PROBLEM TO WORK ON
To complete the exercise, write out all the data exactly.

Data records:
--------------------

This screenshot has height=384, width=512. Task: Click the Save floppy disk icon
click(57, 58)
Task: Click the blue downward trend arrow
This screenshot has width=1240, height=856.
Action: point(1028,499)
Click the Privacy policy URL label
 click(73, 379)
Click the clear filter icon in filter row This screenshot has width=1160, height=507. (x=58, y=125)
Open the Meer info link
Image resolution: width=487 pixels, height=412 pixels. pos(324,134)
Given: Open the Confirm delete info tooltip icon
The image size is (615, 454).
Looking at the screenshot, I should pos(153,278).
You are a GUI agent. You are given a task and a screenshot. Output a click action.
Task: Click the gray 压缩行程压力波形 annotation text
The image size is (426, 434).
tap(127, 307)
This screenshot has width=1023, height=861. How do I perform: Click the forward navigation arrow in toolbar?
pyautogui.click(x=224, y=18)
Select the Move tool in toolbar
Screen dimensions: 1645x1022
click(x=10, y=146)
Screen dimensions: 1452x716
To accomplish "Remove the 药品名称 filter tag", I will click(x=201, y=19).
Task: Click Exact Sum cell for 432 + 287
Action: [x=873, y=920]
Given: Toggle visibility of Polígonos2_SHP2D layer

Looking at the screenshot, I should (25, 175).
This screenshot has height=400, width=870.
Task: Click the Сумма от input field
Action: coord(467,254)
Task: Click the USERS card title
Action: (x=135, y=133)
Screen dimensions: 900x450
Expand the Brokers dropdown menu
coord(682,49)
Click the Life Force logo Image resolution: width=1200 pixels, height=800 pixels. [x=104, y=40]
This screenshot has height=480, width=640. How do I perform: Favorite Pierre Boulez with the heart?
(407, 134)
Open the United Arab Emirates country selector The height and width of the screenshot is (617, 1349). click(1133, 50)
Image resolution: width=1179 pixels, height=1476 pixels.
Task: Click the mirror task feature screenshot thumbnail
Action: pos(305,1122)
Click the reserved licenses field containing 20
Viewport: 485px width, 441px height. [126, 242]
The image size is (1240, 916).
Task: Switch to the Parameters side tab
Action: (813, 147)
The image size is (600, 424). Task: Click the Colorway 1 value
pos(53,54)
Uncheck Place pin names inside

--------------------

SOLUTION TO THE EXERCISE
This screenshot has height=384, width=512. Task: Click the Save floppy disk icon
click(57, 58)
Task: Click the blue downward trend arrow
This screenshot has width=1240, height=856.
Action: point(1028,499)
Click the Privacy policy URL label
 click(73, 379)
Click the clear filter icon in filter row This screenshot has width=1160, height=507. (x=58, y=125)
Open the Meer info link
Image resolution: width=487 pixels, height=412 pixels. pos(324,134)
Given: Open the Confirm delete info tooltip icon
The image size is (615, 454).
Looking at the screenshot, I should pos(153,278).
You are a GUI agent. You are given a task and a screenshot. Output a click action.
Task: Click the gray 压缩行程压力波形 annotation text
The image size is (426, 434).
tap(127, 307)
This screenshot has width=1023, height=861. How do I perform: Click the forward navigation arrow in toolbar?
pyautogui.click(x=224, y=18)
Select the Move tool in toolbar
Screen dimensions: 1645x1022
click(x=10, y=146)
Screen dimensions: 1452x716
To accomplish "Remove the 药品名称 filter tag", I will click(x=201, y=19).
Task: Click Exact Sum cell for 432 + 287
Action: [x=873, y=920]
Given: Toggle visibility of Polígonos2_SHP2D layer

Looking at the screenshot, I should (25, 175).
This screenshot has height=400, width=870.
Task: Click the Сумма от input field
Action: coord(467,254)
Task: Click the USERS card title
Action: (x=135, y=133)
Screen dimensions: 900x450
Expand the Brokers dropdown menu
coord(682,49)
Click the Life Force logo Image resolution: width=1200 pixels, height=800 pixels. [x=104, y=40]
This screenshot has height=480, width=640. How do I perform: Favorite Pierre Boulez with the heart?
(407, 134)
Open the United Arab Emirates country selector The height and width of the screenshot is (617, 1349). click(1133, 50)
Image resolution: width=1179 pixels, height=1476 pixels.
Task: Click the mirror task feature screenshot thumbnail
Action: pos(305,1122)
Click the reserved licenses field containing 20
Viewport: 485px width, 441px height. [126, 242]
The image size is (1240, 916).
Task: Switch to the Parameters side tab
Action: (813, 147)
The image size is (600, 424). Task: Click the Colorway 1 value
pos(53,54)
Uncheck Place pin names inside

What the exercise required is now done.